After boasting of having a signet ring with his name on it, Netanyahu announced that he had formally submitted a request to the U.N. to recognize Israel as a "militant Jewish" state that is only 7 miles wide.

Then, he promised, Israel would fully and openly recognize Palestine as a "militant Islamic" state that can not be allowed to exist on Israel's borders.

"Israel is only 7 miles across," Mr Netanyahu kvetched, adding that many Jews were killed in Europe in the last century, culminating centuries of scapegoating and persecution. "So someone please tell me, how can the Jew be the bad guy?" he challenged the audience.

Palestinian Christians and Israeli Muslims were subdued in their responses to his offer.

An Israeli Defense Forces spokeswoman would not reveal where they are being held, but assured reporters that the IDF has provided them a candle in the darkness.

Friday, December 03, 2010

Vegas Law Firm Buys Rights to Govt Communications

It's a twist that could be the turning point in the U.S. government's battle against WikiLeaks. The shady organization run by Aussie Julian Assange -- who is in hiding to avoid arrest under a Swedish miscegenation charge -- must now face copyright complaints in a Nevada court.

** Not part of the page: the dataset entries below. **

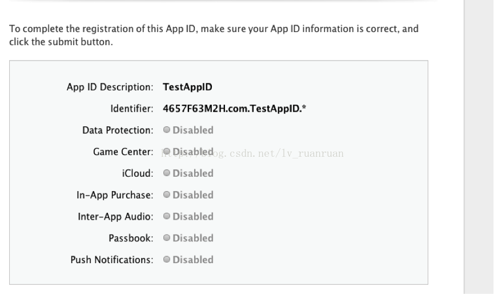Viewport: 494px width, 294px height.
Task: Select the TestAppID description value
Action: point(187,87)
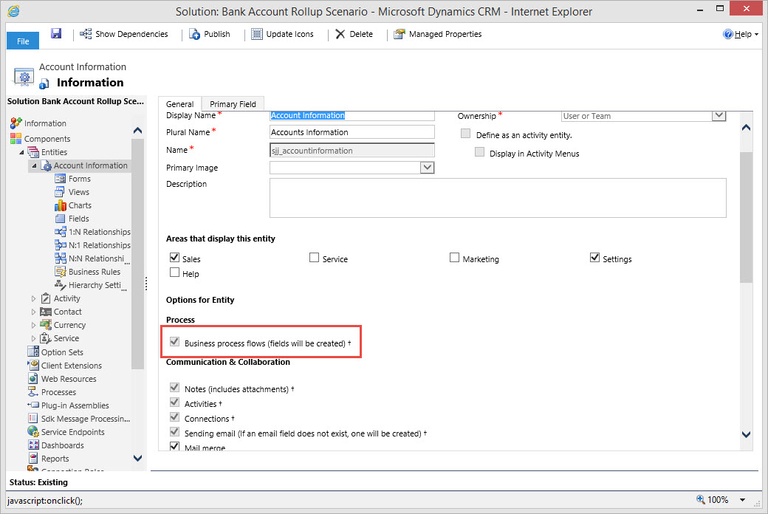Click the Delete X icon
The width and height of the screenshot is (768, 514).
pos(340,34)
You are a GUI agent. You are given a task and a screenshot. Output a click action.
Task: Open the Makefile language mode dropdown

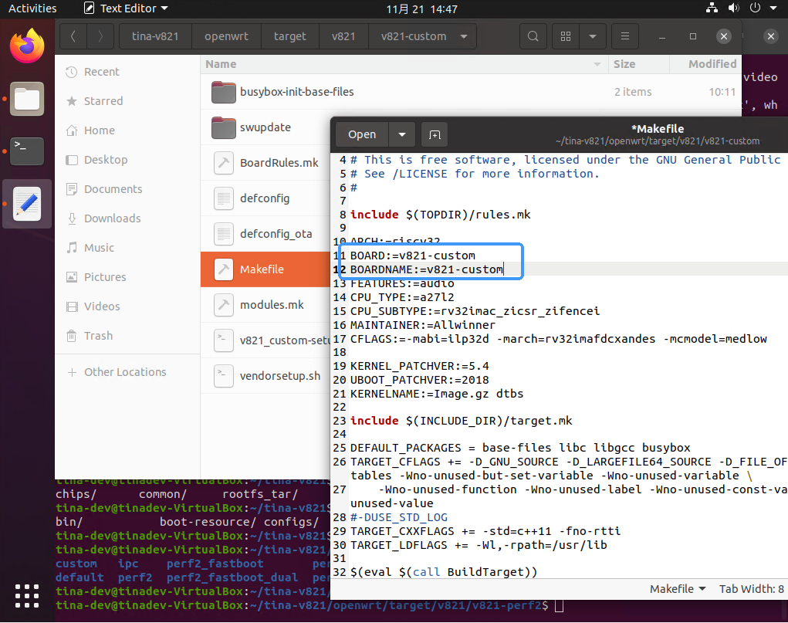click(x=677, y=588)
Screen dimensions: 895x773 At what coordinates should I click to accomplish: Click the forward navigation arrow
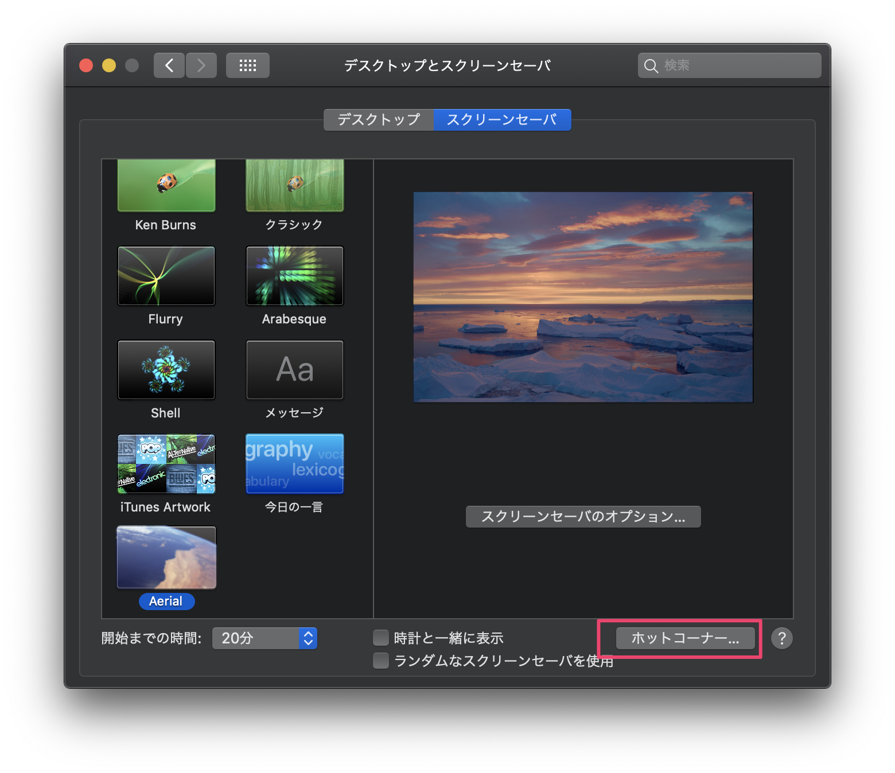(201, 65)
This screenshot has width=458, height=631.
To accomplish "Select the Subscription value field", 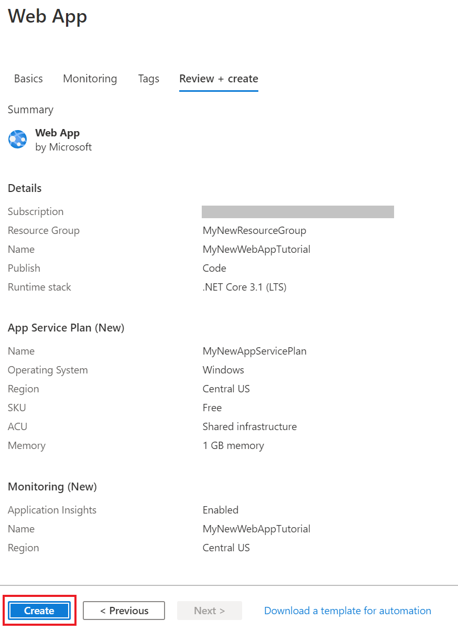I will 298,211.
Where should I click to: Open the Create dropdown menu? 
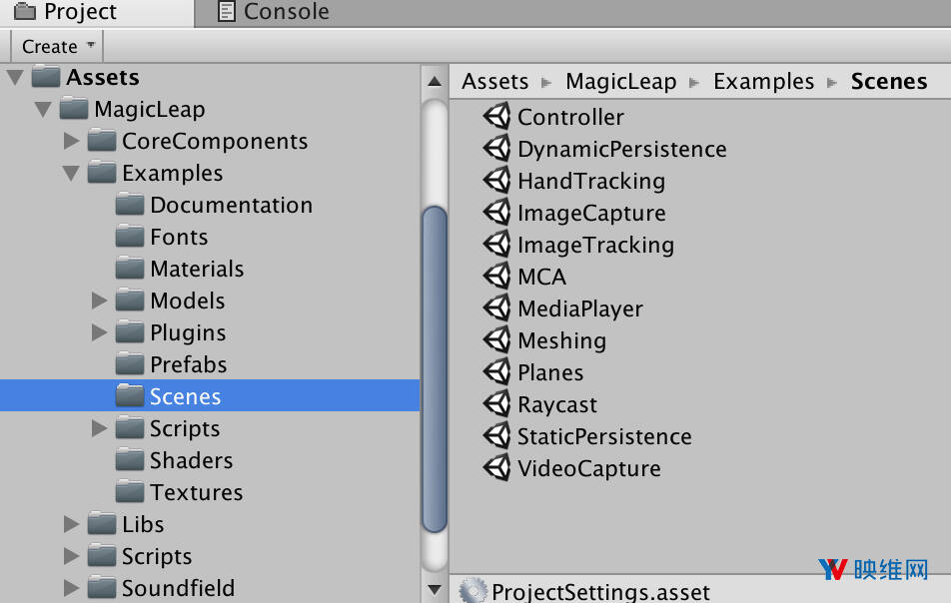pos(57,46)
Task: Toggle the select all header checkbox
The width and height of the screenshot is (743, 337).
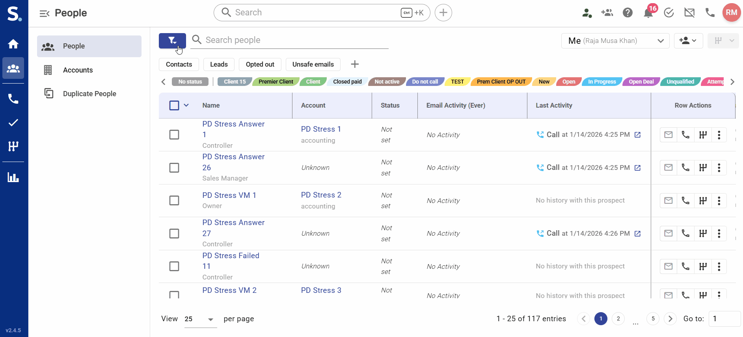Action: [174, 105]
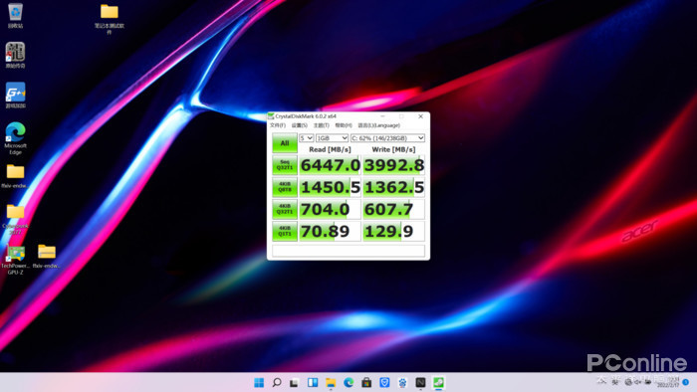This screenshot has height=392, width=697.
Task: Open the C: drive selection dropdown
Action: 387,138
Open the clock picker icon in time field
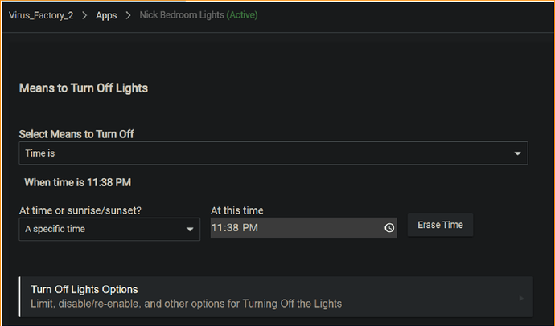Image resolution: width=555 pixels, height=326 pixels. [389, 228]
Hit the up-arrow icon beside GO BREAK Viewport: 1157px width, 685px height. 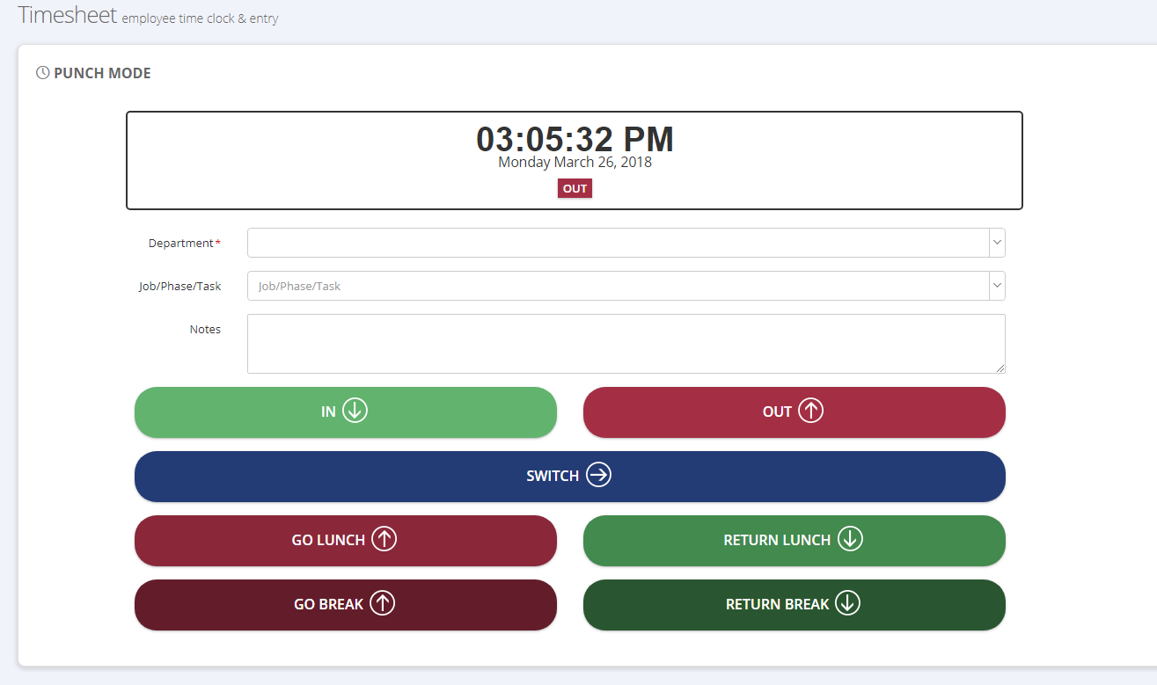[x=382, y=603]
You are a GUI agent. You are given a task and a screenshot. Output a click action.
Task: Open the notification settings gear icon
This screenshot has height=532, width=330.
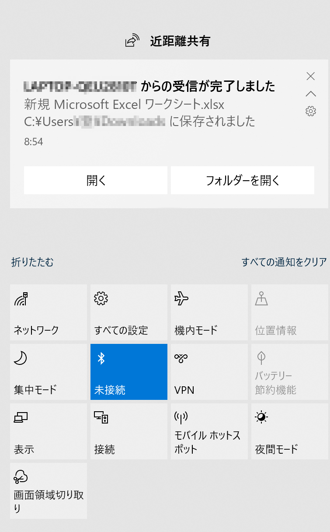[311, 111]
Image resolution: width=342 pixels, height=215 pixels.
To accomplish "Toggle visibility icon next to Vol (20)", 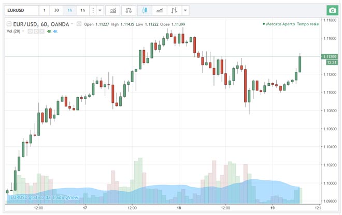I will click(x=30, y=32).
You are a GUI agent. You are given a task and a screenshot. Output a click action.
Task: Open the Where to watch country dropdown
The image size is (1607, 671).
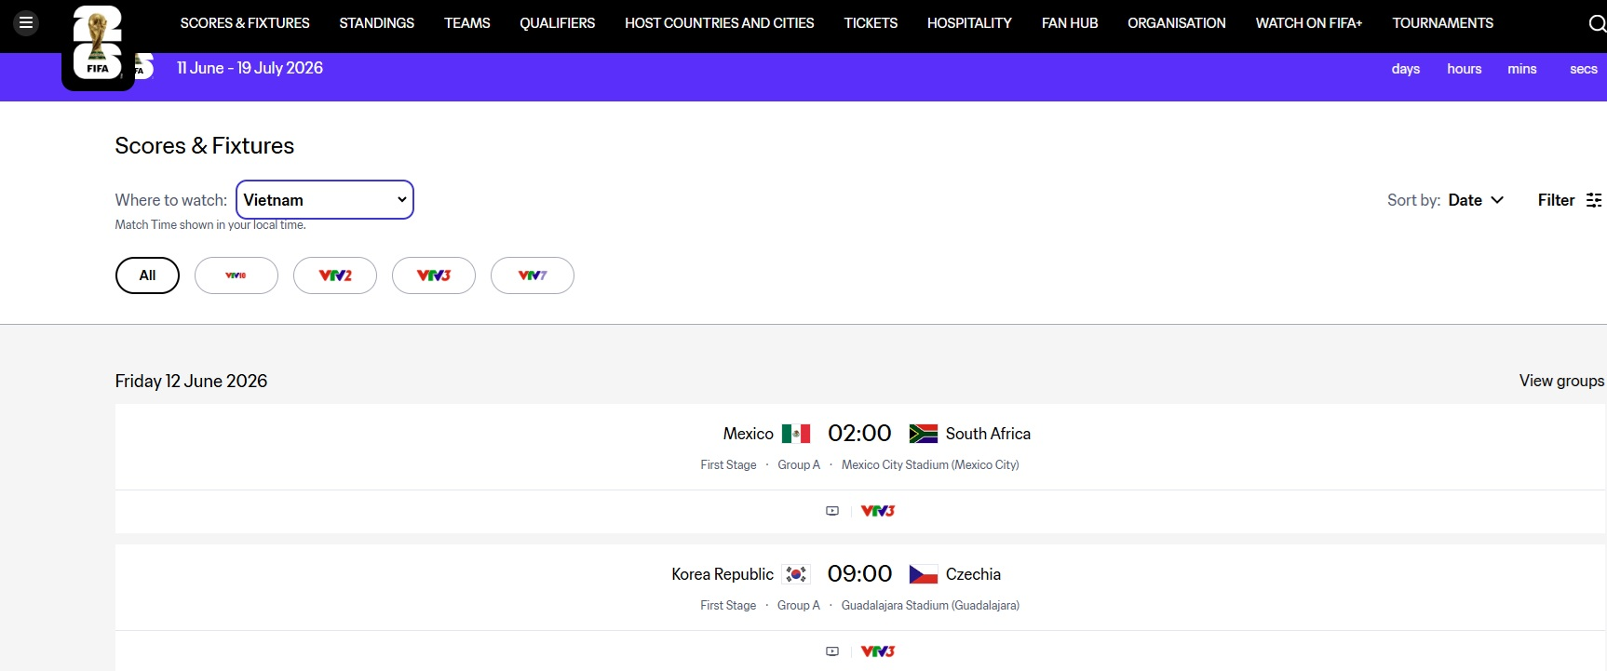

Well-known copyright troll Righthaven has bought the copyrights to the material published last week by Wikileaks, and has filed several complaints against Wikileaks in U.S. District Court in Las Vegas.

Each complaint claims harm to Righthaven's right to profit from the now-copyrighted material and demands a default judgment of $150,000, surrender of the WikiLeaks domain name, and payment of attorneys' feed.

Although in previous cases, Righthaven has settled out of court for a few thousand dollars -- with defendants recognizing that it would be even more expensive to prove the charges as spurious -- CEO Steve Gibson promises this case will be different.

"This is about more than defending our property rights and receiving just compensation for the use of our creative work. In this case, it's about defending our freedom," Gibson said.

"Publicizing the workings of our sovereign government so that anyone and everyone can read it is a direct attack on our democracy," Gibson added. "We will not entertain any offer of settlement and look forward to demanding justice in court."

State Department spokesman P.J. Crowley defended the decision to sell its communications to Righthaven.

"Theft of our diplomats' work will not be tolerated as anything less than the anarchic threat to our sovereign rights that it is," Crowley said. "These cables belong to the U.S. government, not to Wikileaks or any other so-called media outlet."

"They are proprietary communications, and they are now copyrighted to protect the free American people from having to see them," he added.

Wikileaks, currently found on the web at http://88.80.13.160, http://213.251.145.96, and http://46.59.1.2, did not reply to calls to explain themselves.

Labels: ,

Saturday, October 16, 2010

New service doubles your gas mileage

A Vermont entrepreneur has figured out a way to turn the state's mountainous terrain from a gas-mileage detriment into an asset.

Martin Bradford of Essex offers a service to commuters that could double their gas mileage.

A former truck driver, Bradford got his idea last year while driving a load of new cars to a South Burlington dealer: Why not carry commuters in the same way?

"Almost every drive in Vermont is significantly uphill or downhill on balance," Bradford told us in a recent telephone interview. "Wouldn't it be great if you could somehow drive only in the downhill direction?"

In short, commuters who use Bradford's service determine which direction is mostly uphill, and for less than they would have paid for the gas to drive it themselves, Bradford carries them and their cars in a customized trailer.

"The result has been impressive," gushed Phil McBigger, who drives home to Charlotte from work but rides in Bradford's trailer for the morning commute to Montpelier. "My gas mileage has literally doubled! It's a win-win: We still have our freedom, but we can also do so much at the same time to help save the planet."